> [Given information]:
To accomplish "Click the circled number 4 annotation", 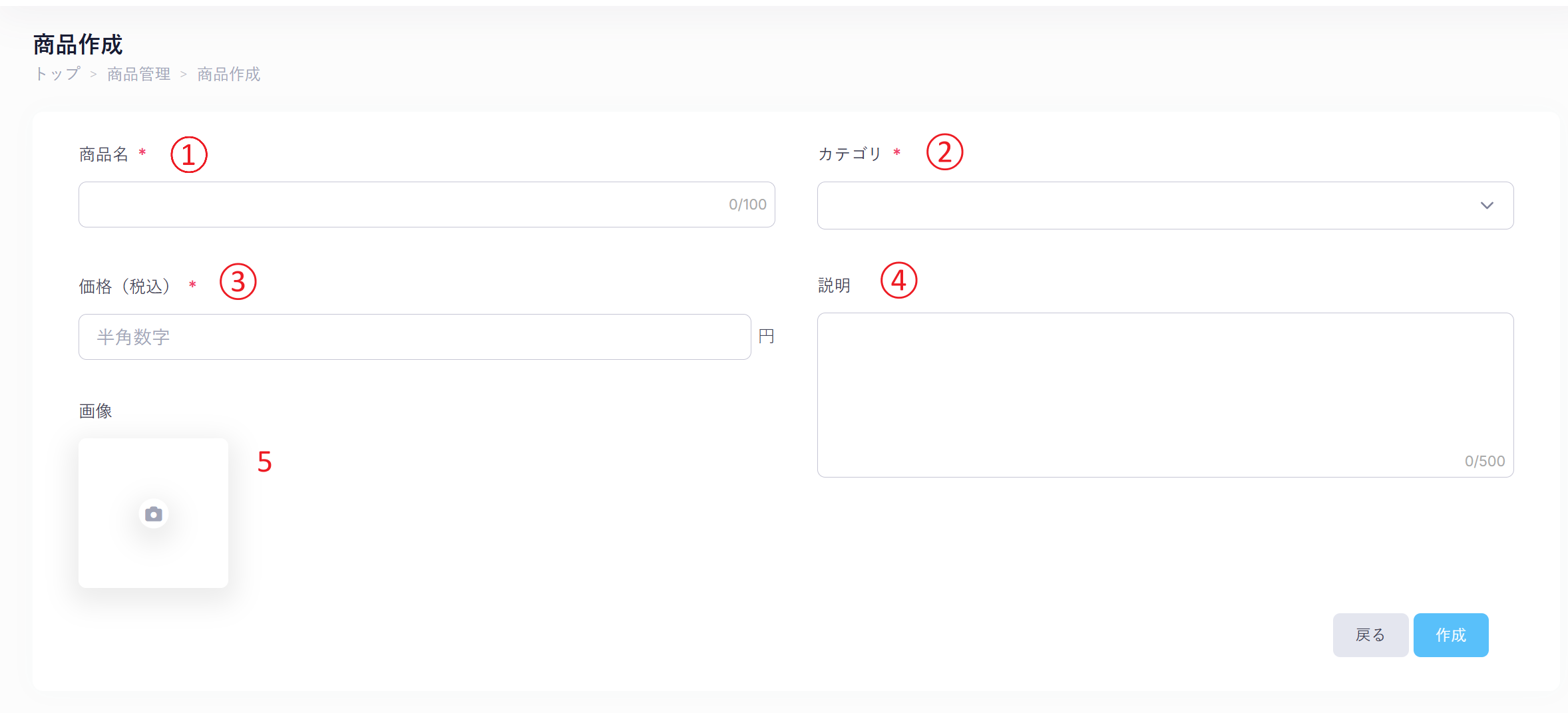I will click(x=898, y=281).
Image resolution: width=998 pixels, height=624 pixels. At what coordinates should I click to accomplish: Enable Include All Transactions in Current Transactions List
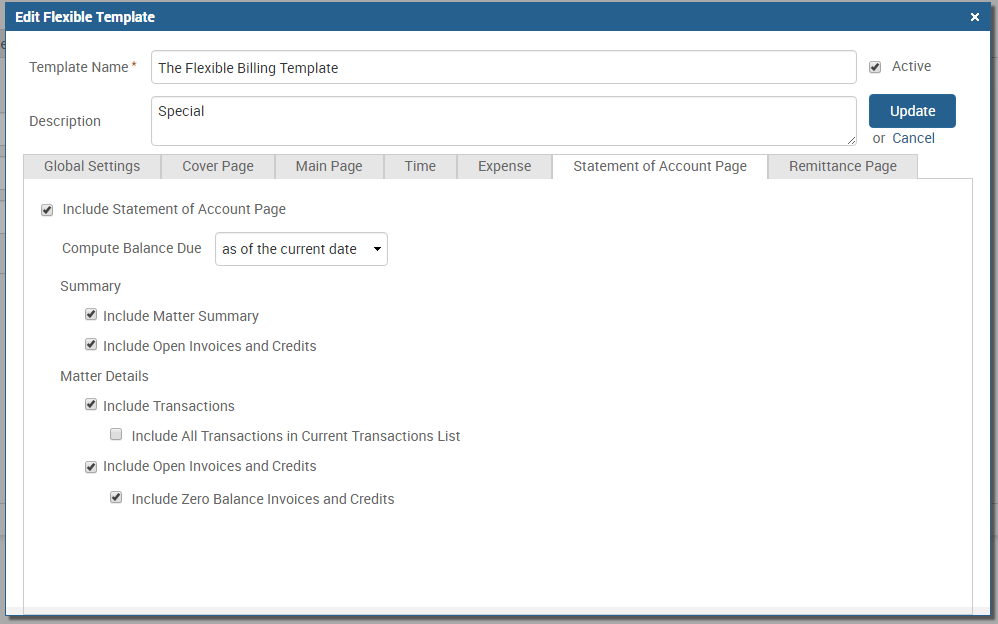[116, 435]
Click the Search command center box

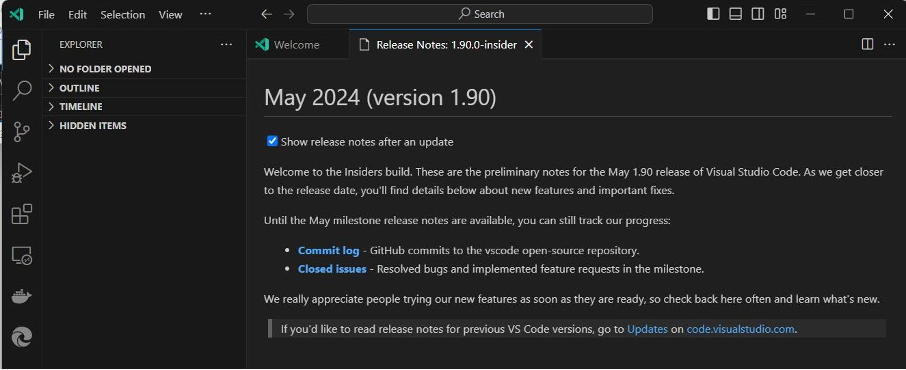[x=480, y=14]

> [What you need to do]: Can you quote exactly, and only, the lines from the one containing "Image resolution: width=998" through the last line of the records above, keeping both ends and leaving out any pictures?

> [Answer area]:
Image resolution: width=998 pixels, height=624 pixels. At what coordinates should I click to accomplish: Enable Include All Transactions in Current Transactions List
[116, 435]
Click the Search command center box

[x=480, y=14]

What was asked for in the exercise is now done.